Grand gagnant de la saison : Matisse, qui bénéficie du coup de projecteur des expositions de New York et de Paris. En mai, chez Sotheby's, la Mulâtresse Fatma trouvait preneur pour 13 millions de dollars ; en novembre, une banque suisse déboursait 13,7 millions de dollars (82 millions de francs) pour une grande gouache découpée de 1951, la première du genre à passer au feu des enchères. Mais le record de la saison revient à Cézanne, avec sa Nature morte aux grosses pommes adjugée 26 millions de dollars en mai chez Sotheby's, soit plus de 140 millions de francs. Il y a trois ans qu'un tel prix n'avait pas été atteint aux enchères !

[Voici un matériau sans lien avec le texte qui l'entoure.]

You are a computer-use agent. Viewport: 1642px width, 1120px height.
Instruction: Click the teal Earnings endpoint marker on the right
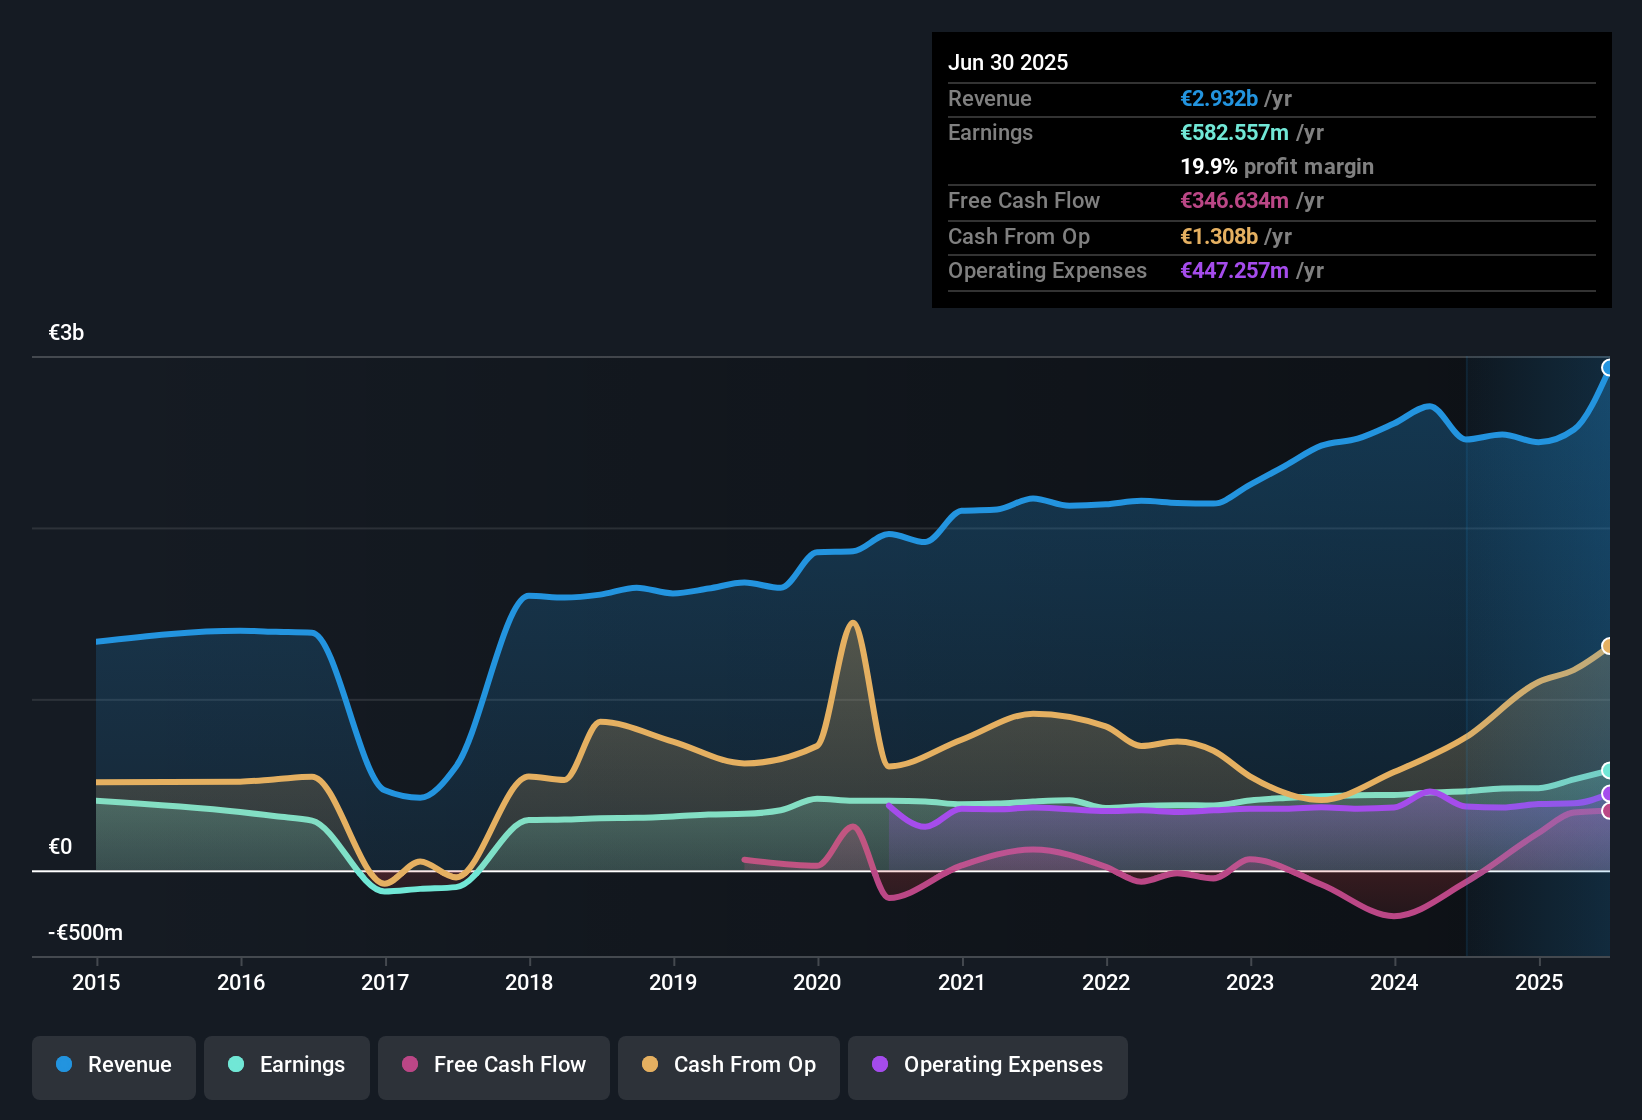point(1606,771)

À Paris, c'est un grand Kandinsky de 1923, le Cercle noir, qui s'adjuge la meilleure place de l'année, avec 39,5 millions de francs, sous le marteau de Me Loudmer, à l'actif d'un collectionneur étranger.

Du côté des contemporains, en revanche, c'est toujours la débâcle, charrieuse de ravalos en série. À l'exception de certaines valeurs qu'il faut bien appeler « classiques », tels Jackson Pollock (2,2 millions de dollars chez Christie's pour Number 19, 1948), Willem De Kooning avec un dessin poussé à 800 000 dollars chez Sotheby's, et un Bacon adjugé 1,1 million de dollars. Fiasco, en revanche, pour les douze Warhol de la collection Frederik Hughes, dont deux seulement trouvèrent preneur en mai à New York.

Des signes encourageants viennent du relatif succès de la FIAC : 130 millions de chiffre (100 millions en 1992) et de bonnes ventes, d'une part pour les grandes œuvres à plus du million, d'autre part pour les choses plus modestes à moins de 80 000 francs. La tranche critique demeurant celle des 200 000/500 000 francs. Preuve que les amateurs sont toujours prêts à se manifester... à des prix raisonnables, et que le marché pourrait repartir prochainement, sur des bases saines.

Rien de très probant, en revanche, du côté des tableaux anciens dont le marché est alimenté en abondance en œuvres banales, abîmées, repeintes, en « attribué à » ou « école de ». Avec parfois un joli bouquet, ou un paysage, signés Bruegel, Soreau, Monnoyer, Louise Moillon..., qui trouvent facilement preneur entre 500 000 et 1 500 000 francs. La barre de 10 millions de francs reste pourtant un seuil, frôlé cette année à Paris par un joli tableau orientaliste de Liotard, adjugé 9 855 000 francs, frais compris, mais dont le visa de sortie a été refusé par le ministère de la Culture. D'où un problème qui, malgré la prétendue libéralisation du marché, s'est reproduit à plusieurs reprises cette année, avant comme après les élections de mars, en amont ou en aval de la vente : une interdiction de sortie divisant chaque fois le prix espéré par deux ou par trois !

Ce protectionnisme n'ayant pas cours outre-Manche, c'est le musée Getty qui s'approprie, début juillet chez Christie's à Londres, pour 3,8 millions de livres (32,7 millions de francs) un dessin à la plume de Michel-Ange, Repos pendant la Fuite en Égypte, que le British Muséum n'avait pas les moyens de s'offrir. Mais une étude de draperie de Léonard de Vinci avait fait mieux, il y a quatre ans, avec 35,5 millions de francs, en décembre 1989 chez Sotheby's à Monaco. Dans l'ensemble, les ventes de dessins anciens, surtout s'ils viennent d'une collection célèbre, se déroulent sans problème, avec moins de 25 % d'invendus, mais dans des sphères largement inférieures aux deux grands maîtres cités plus haut, le seuil du million de francs restant difficile à franchir.

Le poids de l'histoire et du diamant

Du côté des objets de collection, on joue également aux montagnes russes.

Les arts primitifs d'Afrique et d'autres pays, par exemple, amorcent une descente en chute libre. Florissant pourtant depuis plusieurs années, notamment à Paris, l'art nègre ne s'est illustré en 1993 que par des déboires.

Au rayon des bijoux, les stars n'ont pas manqué. Reines de beauté ou souveraines de l'histoire, la saison fut bien alimentée en joyaux historiques. Pendant que les meubles, les tableaux et les objets de collection progressent en crabe ou en dents de scie, le marché du bijou précieux avance glorieusement à raison de 20 % de mieux par an, fort d'un marché international qui va de l'Amérique du Nord à l'Asie du Sud-Est, en passant bien sûr par le Moyen-Orient. Quoi qu'on en dise, donc, le diamant demeure éternel, et, en période d'inquiétude, la pierre la plus pure demeure le plus sûr refuge, surtout quand elle est bien grosse.